Pixel coordinate grounding data —
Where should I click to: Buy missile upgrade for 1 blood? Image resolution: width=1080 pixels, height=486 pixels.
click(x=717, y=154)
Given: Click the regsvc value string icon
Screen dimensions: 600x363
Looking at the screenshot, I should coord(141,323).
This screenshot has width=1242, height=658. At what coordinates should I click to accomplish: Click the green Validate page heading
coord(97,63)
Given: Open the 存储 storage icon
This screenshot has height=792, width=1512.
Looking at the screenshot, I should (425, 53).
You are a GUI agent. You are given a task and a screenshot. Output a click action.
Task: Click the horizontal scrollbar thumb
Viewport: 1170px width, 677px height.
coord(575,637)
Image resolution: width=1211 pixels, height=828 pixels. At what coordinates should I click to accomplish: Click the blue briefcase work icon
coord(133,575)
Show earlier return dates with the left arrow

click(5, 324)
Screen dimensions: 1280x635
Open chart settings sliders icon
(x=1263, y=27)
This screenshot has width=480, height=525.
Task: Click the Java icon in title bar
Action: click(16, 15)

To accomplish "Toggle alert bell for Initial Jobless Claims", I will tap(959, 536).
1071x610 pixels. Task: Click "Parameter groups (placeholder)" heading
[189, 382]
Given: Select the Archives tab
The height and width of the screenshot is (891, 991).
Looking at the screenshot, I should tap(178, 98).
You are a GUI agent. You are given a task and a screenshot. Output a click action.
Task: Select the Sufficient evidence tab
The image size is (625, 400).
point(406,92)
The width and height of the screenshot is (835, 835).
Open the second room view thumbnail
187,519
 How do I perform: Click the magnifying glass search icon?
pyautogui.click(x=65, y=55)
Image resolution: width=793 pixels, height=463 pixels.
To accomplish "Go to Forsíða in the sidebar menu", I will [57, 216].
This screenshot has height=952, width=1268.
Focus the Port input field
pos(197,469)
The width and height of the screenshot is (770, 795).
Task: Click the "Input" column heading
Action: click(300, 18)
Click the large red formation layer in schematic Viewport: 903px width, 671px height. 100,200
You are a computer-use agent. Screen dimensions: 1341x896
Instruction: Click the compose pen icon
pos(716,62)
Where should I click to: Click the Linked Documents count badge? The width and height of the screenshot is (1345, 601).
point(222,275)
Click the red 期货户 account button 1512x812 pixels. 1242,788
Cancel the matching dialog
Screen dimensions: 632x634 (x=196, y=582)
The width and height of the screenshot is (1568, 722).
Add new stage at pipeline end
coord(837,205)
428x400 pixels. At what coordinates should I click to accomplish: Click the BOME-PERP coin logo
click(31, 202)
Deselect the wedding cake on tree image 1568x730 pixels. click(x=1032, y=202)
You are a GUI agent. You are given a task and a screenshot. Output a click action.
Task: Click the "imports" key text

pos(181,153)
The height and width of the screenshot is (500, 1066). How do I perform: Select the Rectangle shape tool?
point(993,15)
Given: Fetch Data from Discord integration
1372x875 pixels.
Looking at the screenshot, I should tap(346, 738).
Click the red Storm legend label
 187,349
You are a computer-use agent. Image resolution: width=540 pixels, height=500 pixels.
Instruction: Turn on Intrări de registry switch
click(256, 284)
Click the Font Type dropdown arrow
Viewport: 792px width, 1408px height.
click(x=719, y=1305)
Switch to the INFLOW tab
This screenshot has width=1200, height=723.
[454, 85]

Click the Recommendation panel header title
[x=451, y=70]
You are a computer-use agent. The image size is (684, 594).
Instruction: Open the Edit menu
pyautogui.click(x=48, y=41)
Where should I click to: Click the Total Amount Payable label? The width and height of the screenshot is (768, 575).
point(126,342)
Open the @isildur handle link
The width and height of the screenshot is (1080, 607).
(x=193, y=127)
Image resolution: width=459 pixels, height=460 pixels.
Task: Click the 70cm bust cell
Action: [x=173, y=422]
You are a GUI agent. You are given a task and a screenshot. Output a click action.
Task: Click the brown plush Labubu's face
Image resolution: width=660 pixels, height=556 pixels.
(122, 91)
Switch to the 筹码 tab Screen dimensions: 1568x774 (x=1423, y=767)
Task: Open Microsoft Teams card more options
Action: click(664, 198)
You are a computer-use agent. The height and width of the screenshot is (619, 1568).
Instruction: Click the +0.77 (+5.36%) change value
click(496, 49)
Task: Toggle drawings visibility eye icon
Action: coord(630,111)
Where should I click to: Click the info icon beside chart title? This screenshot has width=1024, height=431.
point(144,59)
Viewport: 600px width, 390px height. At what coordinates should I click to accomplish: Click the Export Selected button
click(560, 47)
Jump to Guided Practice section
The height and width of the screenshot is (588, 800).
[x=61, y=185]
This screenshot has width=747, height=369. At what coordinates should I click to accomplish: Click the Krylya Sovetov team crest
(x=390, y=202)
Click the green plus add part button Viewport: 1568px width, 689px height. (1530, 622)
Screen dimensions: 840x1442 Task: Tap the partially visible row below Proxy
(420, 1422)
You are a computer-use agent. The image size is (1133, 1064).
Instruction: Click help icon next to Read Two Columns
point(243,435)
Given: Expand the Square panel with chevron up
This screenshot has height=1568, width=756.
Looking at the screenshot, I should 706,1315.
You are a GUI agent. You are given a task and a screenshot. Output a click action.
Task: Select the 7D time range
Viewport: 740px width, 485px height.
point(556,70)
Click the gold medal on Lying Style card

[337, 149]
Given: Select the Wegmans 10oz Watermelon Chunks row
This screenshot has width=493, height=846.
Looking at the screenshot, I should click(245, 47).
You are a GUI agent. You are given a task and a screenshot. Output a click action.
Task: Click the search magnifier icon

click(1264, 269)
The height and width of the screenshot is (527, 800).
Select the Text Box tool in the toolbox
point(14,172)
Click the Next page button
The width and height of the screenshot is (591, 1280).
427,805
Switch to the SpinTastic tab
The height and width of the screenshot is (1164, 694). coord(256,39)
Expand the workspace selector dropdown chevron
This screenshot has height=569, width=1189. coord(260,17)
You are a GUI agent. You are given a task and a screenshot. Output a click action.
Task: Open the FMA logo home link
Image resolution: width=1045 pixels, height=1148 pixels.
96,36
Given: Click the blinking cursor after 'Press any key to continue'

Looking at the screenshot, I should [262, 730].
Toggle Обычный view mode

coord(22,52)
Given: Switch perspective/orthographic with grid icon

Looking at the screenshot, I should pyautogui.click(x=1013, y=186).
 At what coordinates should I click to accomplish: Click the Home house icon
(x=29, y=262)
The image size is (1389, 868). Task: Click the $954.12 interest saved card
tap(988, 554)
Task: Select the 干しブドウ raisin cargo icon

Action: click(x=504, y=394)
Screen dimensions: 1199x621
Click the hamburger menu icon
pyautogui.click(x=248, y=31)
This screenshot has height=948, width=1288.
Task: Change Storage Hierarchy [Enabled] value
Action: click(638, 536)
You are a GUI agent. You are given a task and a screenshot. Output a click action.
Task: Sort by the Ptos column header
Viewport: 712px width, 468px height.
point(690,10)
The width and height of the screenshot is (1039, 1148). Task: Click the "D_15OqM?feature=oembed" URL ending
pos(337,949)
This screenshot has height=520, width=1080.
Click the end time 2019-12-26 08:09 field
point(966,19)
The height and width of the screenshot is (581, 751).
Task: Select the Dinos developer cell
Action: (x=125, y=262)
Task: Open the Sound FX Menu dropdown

TASK DESCRIPTION —
In the data above, each line holding "computer" is to be found and copied.

RESPONSE AREA —
You are a computer-use agent. Screen dimensions: 1341x896
You are a computer-use agent. Image resolution: width=540 pixels, height=500 pixels.
You are a computer-use agent. The image size is (684, 594).
You are a computer-use agent. The height and width of the screenshot is (619, 1568).
You are a computer-use agent. The image size is (1133, 1064).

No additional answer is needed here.